Stanley Cup Final chess match is just now beginning
BOSTON (AP) — Bruce Cassidy didn’t mince words or hide behind the secrecy of playoff hockey.
The Boston Bruins coach telegraphed the most important matchup of the Stanley Cup Final on the morning of Game 1. As long as he had the last change and the ability to dictate matchups, his top line of Brad Marchand, Patrice Bergeron and David Pastrnak would play against the St. Louis Blues’ red-hot line of Jaden Schwartz, Brayden Schenn and Vladimir Tarasenko.
In the chess match that is every playoff series, Cassidy’s first move put Boston down two goals in Game 1. His quick thinking on pulling the plug on that experiment helped the Bruins come back to win 4-2 Monday night with fourth-line forward Sean Kuraly and third-pairing defenseman Connor Clifton the unlikely heroes. Cassidy at times put his fourth line of Kuraly, Joakim Nordstrom and Noel Acciari against the Schenn line with great success.

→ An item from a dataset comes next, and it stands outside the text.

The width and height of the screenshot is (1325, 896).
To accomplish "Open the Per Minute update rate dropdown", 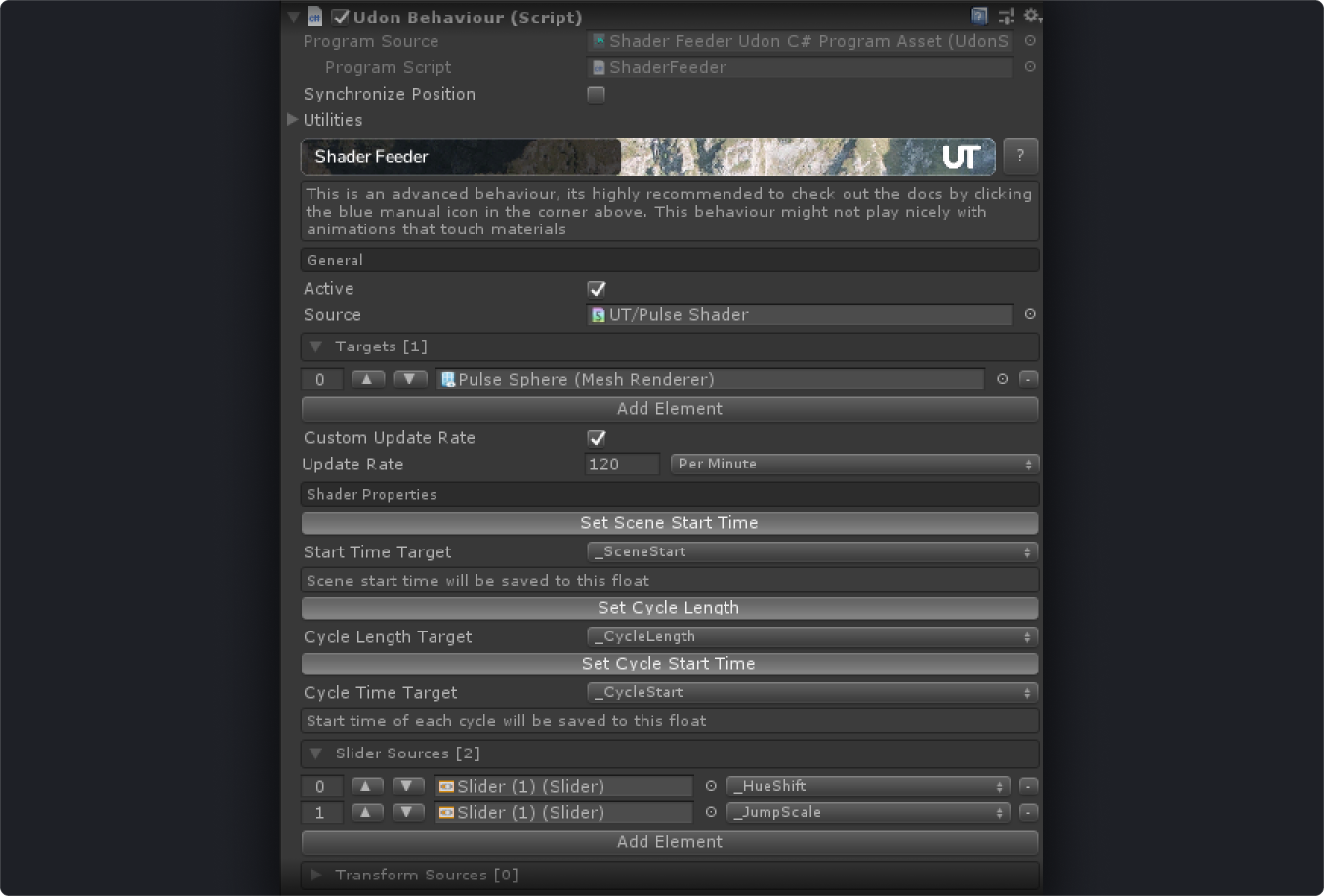I will click(854, 465).
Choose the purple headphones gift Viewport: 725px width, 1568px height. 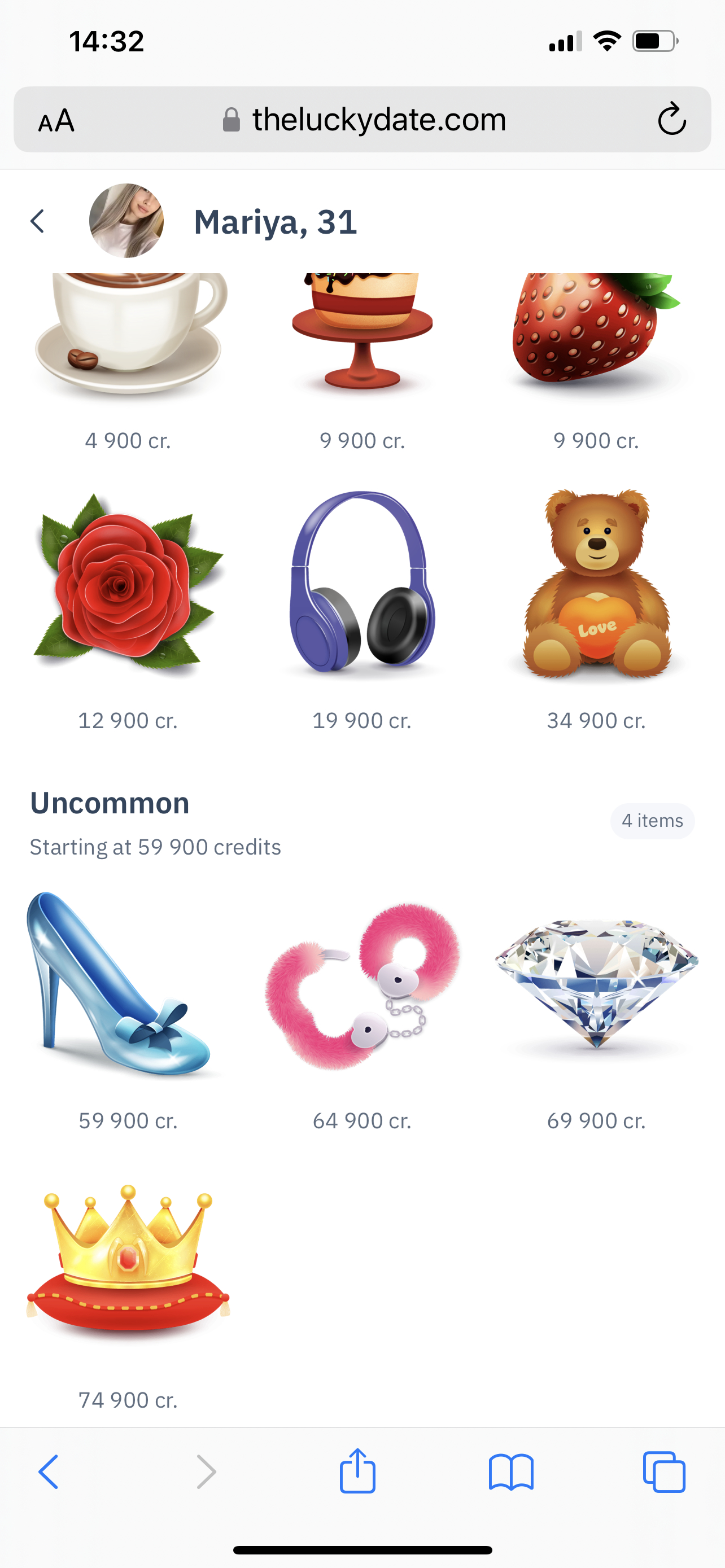click(x=362, y=582)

Almost 80 percent of teams that win Game 1 have gone on to win the Cup, but how Cassidy, Blues coach Craig Berube and their teams adjust will have a say in that. Game 2 is Wednesday night.
“We’ve used Kuraly’s line all year against good lines and we decided to go that route,” Cassidy said. “It worked out for us tonight and we’ll reevaluate it on Wednesday.”

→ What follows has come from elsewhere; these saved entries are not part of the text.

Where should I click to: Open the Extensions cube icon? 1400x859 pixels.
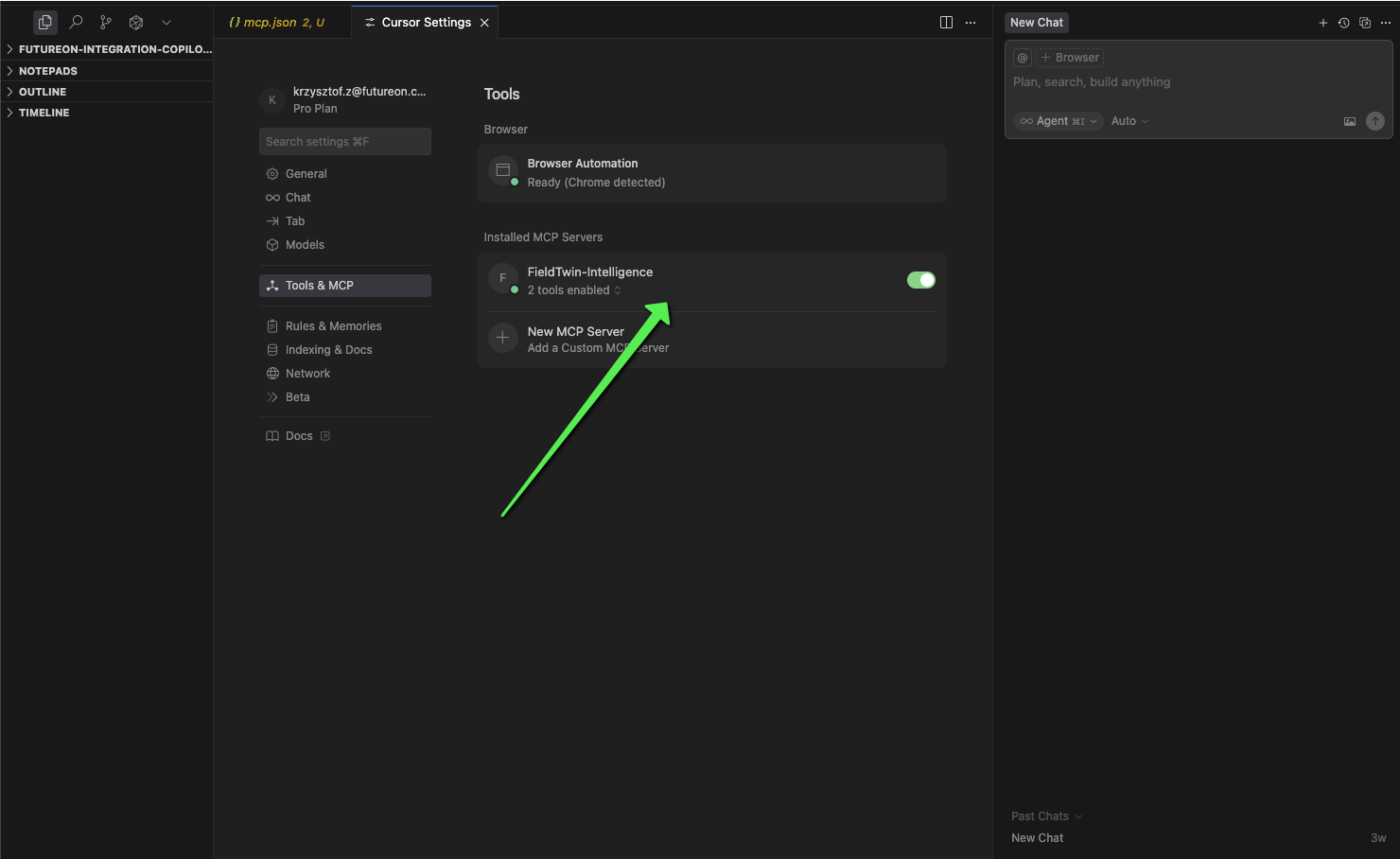pos(136,22)
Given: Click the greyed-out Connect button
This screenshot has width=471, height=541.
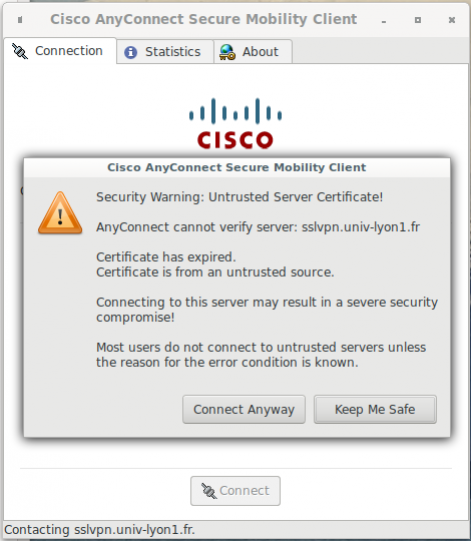Looking at the screenshot, I should 235,491.
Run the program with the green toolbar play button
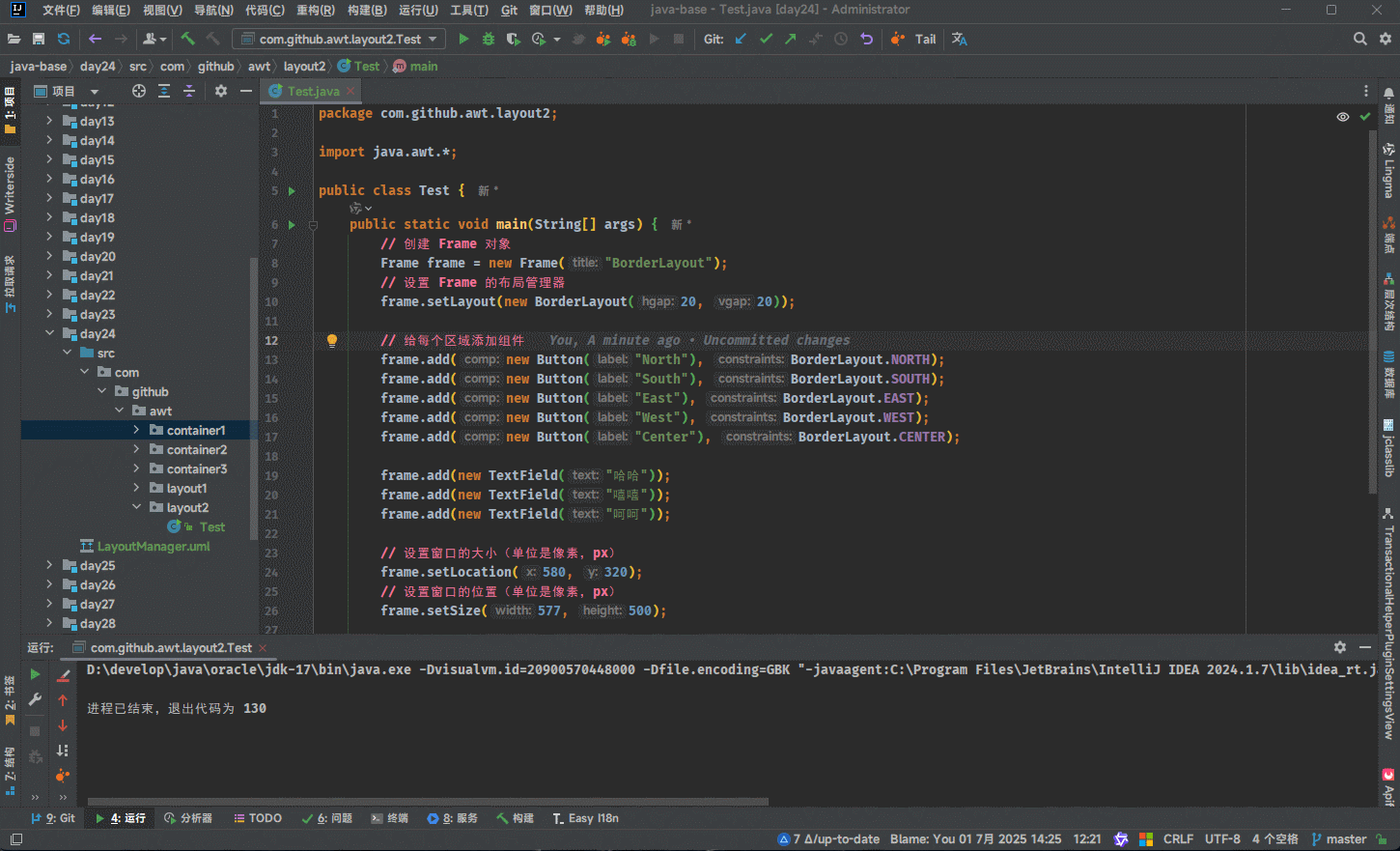1400x851 pixels. pos(463,39)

With so much talent, size and skill on each side, there are limitless combinations Cassidy and Berube can tinker with. Depth and some good luck with health got these teams here, and both will be tested in a bruising, stick-snapping, helmetless-hitting series.
Boston has the lead. It’s Berube’s turn to respond.
“They’re going to do good things,” Berube said. “They’re a good team and they’re going to force us into bad situations and things like that, but we need more than that than we gave tonight.”
The Blues have to be satisfied with how they limited Marchand, Bergeron and Pastrnak’s scoring chances at even strength, giving up only an empty netter to Marchand. Even the Bruins’ power-play goal came with the second unit on the ice. But the Blues know they won’t be able to hold down Boston’s top line forever, so the onus is on defensemen like Colton Parayko and Jay Bouwmeester to keep this up.
And the Bruins’ biggest stars understand that despite the contributions from unlikely sources, they need to produce.
“We know we have to get better as a line,” Pastrnak said.
If Berube prefers power against power, which contributed to goals by Schenn and Tarasenko, he also might need to make some changes to tackle Boston’s ability to get goals from its entire lineup.
Kuraly had just two goals in the playoffs coming in and Clifton one, but after the Bruins tilted the ice and dominated from the second minute of the second period on, it seemed a matter of time until goaltender Jordan Binnington cracked.
Binnington was under siege as the Bruins outshot the Blues 30-12 in the final two periods. After stopping 83 of the 85 shots he faced in Games 5 and 6 of the Western Conference final and the first period Monday, he will need to be locked in as the series goes on.
“Stuff’s going to happen, you got to handle it,’ Binnington said. “We’ll regroup and prepare for the next game.”
Berube didn’t blame Binnington and pointed to turnovers as the culprit. Add five penalties that gave the Bruins’ playoff-leading power play too many chances, and the Blues have plenty to improve on.
“I think we can be even better,” winger David Perron. “We’re going to have to be. We’ve shown that the other series — we got better and better as the series went on every game.”
The thing is, the Bruins likely will, too.